SLDN Challenges DOMA on Behalf of Married Gay and Lesbian Service Members, Veterans

On October 27, 2011, Servicemembers Legal Defense Network (SLDN) announced the filing of landmark federal litigation, suing U.S. Attorney General Eric Holder, Secretary of Defense Leon Panetta, and Secretary of Veterans Affairs Eric Shinseki, on behalf of current and former service members seeking equal recognition, benefits and family support for equal sacrifice and service in the U.S. Armed Forces. The plaintiffs, each legally married, want the armed services to recognize their families and seek the same family support and benefits for their same-sex spouses that the services and Department of Veterans Affairs provide to opposite-sex spouses.

The case, filed in the District of Massachusetts, challenges the constitutionality of the so-called Defense of Marriage Act (DOMA), as well as provisions in Title 10, Title 32, and Title 38 of U.S. Code, which preclude the military from providing same-sex married couples with the same benefits and family support as their straight, married peers.

Currently, federal law requires the military to ignore these marriages and, therefore, prevents it from providing vitally needed benefits to these legally married spouses, including housing; health care; surviving spouse benefits; the issuance of military identification cards; and morale, welfare, and recreational programs. These inequities were recently spotlighted when Chief Warrant Officer 2 Charlie Morgan of the New Hampshire National Guard, announced today as a plaintiff in this case, was forced to seek intervention from elected officials and the Pentagon in order for her spouse, a part-time special education teacher, to be permitted to attend a yellow-ribbon reintegration ceremony following CW2 Morgan’s return from a deployment to Kuwait.

To learn more about the case, click here.  

UPDATES:

On June 5, 2012, the Department of Justice filed a Motion asking Judge Stearns to stay the case until 30 days after the First Circuit’s mandate in the Gill/Massachusetts case takes effect. On June 6, 2012, SLDN filed an opposition to this motion and asked Judge Stearns to allow the case to go forward at this time. On June 6, 2012 Judge Stearns issued an electronic order granting the full stay of the case until 30 days after the mandate from the First Circuit takes effect.

This means that the case will be stayed until either 1) the Supreme Court decides not to take the Gill/Massachusetts case and denies cert, or 2) takes the Gill/Massachusetts case and issues an opinion on the Equal Protection challenge to DOMA.
To see the documents, click here
 
Update:
On May 16, 2012 Judge Stearns issued an electronic order denying SLDN’s Motion to limit BLAG’s role in the case, and granting BLAG’s motion to intervene as a full party. 

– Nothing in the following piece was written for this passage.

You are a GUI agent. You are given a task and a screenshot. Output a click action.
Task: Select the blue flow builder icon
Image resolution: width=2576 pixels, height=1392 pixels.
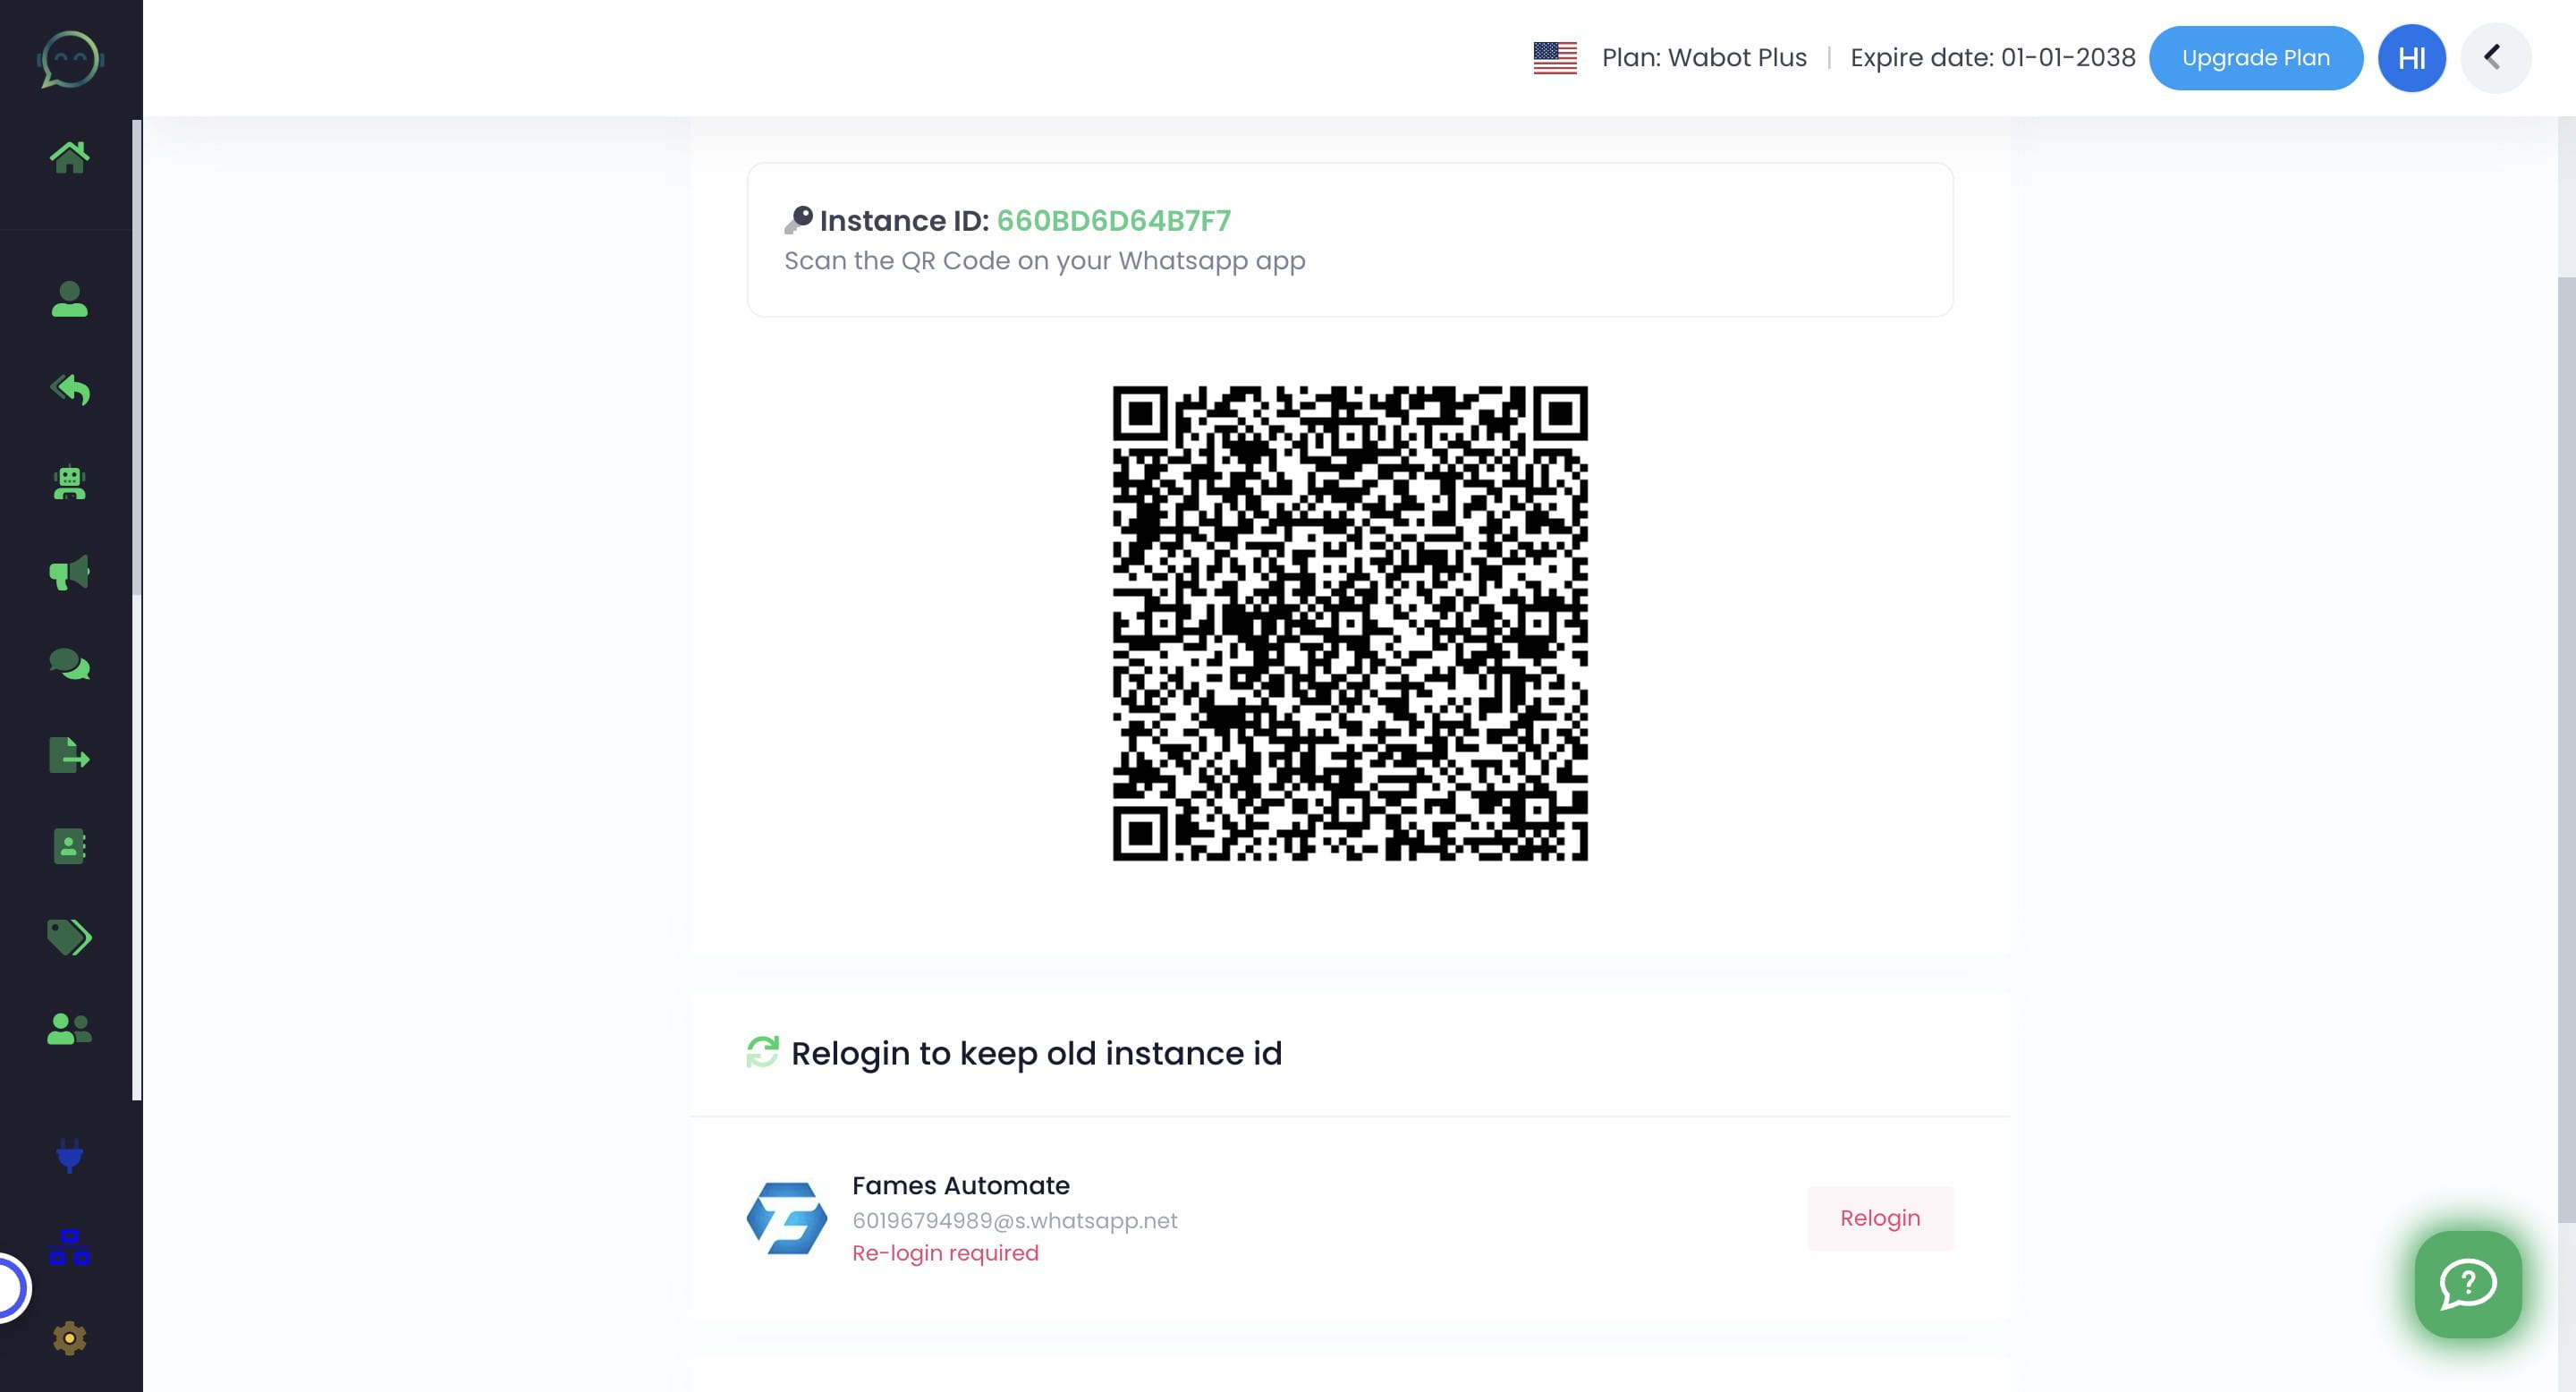pos(69,1249)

On June 5, 2012, the Department of Justice filed a Motion asking Judge Stearns to stay the case until 30 days after the First Circuit’s mandate in the Gill/Massachusetts case takes effect. On June 6, 2012, SLDN filed an opposition to this motion and asked Judge Stearns to allow the case to go forward at this time. On June 6, 2012 Judge Stearns issued an electronic order granting the full stay of the case until 30 days after the mandate from the First Circuit takes effect.

This means that the case will be stayed until either 1) the Supreme Court decides not to take the Gill/Massachusetts case and denies cert, or 2) takes the Gill/Massachusetts case and issues an opinion on the Equal Protection challenge to DOMA.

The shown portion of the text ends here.